§ **DATA TO USE**
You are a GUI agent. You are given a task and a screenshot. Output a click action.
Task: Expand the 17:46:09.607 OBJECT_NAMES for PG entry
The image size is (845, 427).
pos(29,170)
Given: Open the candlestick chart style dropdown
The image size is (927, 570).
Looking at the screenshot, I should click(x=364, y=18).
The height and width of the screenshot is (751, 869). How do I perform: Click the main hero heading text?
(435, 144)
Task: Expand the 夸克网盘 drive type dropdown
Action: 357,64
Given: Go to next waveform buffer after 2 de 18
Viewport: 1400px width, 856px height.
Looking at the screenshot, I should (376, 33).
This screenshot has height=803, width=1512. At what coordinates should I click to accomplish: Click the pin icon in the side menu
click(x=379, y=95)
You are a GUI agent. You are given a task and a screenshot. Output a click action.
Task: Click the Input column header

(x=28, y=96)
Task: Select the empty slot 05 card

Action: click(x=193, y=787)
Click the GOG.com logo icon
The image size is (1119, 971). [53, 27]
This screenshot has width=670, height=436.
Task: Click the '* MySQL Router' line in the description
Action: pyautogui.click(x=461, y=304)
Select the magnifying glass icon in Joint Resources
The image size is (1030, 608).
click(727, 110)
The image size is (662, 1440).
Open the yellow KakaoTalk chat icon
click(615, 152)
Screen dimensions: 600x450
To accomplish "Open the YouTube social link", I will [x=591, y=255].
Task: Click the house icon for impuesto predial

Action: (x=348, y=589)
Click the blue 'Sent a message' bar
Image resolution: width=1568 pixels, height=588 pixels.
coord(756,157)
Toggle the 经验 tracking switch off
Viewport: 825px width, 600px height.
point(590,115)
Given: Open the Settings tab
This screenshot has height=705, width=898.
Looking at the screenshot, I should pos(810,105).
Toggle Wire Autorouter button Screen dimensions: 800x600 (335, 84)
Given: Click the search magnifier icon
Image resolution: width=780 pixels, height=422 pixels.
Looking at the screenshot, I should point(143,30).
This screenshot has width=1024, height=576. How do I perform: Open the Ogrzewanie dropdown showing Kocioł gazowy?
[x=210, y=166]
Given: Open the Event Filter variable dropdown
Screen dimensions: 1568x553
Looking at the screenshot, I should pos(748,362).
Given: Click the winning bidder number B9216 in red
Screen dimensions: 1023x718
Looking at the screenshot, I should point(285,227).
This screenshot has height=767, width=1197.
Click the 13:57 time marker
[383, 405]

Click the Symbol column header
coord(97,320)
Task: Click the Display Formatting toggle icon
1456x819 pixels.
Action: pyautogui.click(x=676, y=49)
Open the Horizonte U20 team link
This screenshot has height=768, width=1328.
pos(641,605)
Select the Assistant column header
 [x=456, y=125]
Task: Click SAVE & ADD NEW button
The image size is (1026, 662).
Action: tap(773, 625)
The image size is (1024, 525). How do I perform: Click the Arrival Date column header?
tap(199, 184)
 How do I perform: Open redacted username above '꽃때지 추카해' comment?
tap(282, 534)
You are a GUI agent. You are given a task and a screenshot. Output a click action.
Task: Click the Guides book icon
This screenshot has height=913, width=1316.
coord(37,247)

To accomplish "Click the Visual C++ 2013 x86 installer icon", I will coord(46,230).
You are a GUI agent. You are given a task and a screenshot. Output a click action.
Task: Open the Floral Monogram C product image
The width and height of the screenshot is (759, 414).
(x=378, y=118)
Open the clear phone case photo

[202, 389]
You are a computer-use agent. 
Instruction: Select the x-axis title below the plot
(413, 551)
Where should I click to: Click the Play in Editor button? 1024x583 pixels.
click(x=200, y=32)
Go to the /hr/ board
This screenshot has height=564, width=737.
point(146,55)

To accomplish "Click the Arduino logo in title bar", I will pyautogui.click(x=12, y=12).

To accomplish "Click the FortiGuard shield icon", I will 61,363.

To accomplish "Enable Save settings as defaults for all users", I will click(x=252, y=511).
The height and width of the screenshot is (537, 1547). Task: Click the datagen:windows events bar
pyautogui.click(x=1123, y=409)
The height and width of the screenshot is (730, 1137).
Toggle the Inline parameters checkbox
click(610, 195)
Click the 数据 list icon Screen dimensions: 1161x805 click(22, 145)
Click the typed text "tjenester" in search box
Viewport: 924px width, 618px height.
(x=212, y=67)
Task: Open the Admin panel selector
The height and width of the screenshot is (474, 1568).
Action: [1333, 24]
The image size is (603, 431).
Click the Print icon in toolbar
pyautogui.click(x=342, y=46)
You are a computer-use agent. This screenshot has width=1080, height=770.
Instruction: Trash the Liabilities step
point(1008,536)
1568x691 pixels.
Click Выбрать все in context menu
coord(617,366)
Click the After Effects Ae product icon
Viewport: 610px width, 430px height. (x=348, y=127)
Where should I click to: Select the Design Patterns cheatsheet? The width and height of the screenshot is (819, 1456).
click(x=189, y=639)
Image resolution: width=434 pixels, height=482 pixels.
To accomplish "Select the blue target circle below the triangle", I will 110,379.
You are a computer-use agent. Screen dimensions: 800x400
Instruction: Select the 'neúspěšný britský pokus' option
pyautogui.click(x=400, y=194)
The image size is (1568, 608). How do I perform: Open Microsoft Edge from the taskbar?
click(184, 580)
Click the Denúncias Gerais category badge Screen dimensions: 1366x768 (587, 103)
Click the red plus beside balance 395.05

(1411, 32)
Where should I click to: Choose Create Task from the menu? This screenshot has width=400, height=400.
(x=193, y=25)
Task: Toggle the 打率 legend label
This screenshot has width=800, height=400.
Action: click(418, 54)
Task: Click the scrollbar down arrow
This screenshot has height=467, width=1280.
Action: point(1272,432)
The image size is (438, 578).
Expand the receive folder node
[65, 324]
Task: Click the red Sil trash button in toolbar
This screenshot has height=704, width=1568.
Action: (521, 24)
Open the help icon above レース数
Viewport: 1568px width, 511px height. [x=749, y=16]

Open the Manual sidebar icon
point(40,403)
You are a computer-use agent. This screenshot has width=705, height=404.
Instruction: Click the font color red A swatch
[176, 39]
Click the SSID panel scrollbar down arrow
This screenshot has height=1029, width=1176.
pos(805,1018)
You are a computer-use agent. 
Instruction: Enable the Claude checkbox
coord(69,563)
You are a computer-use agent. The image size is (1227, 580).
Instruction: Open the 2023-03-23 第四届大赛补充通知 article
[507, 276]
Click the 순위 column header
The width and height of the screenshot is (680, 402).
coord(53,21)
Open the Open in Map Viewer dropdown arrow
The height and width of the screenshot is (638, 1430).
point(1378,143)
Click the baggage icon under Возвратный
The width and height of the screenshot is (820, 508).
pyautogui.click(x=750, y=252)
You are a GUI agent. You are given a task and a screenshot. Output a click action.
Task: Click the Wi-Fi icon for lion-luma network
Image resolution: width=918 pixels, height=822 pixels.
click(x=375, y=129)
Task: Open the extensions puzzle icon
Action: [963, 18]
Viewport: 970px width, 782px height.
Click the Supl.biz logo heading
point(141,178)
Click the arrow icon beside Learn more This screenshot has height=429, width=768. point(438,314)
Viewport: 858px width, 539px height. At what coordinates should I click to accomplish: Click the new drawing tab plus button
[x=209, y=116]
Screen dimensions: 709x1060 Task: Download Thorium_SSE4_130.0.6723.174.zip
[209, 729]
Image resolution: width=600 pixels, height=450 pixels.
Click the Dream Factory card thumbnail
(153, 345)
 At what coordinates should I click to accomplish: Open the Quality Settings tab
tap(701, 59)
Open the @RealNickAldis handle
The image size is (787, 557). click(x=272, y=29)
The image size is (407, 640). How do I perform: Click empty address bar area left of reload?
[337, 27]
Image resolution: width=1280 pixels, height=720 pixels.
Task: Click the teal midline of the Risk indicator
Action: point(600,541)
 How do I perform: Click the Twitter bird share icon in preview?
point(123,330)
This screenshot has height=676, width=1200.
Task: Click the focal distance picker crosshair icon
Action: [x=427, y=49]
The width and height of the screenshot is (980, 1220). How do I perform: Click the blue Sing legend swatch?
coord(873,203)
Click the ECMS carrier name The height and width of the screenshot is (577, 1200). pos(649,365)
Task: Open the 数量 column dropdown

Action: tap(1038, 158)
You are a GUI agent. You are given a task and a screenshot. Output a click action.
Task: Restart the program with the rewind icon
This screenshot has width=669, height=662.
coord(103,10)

§ **ACTIVITY**
A single number is required: how many lines in the material hold the word "scrollbar".

§ **OUTPUT OF THE TASK**
2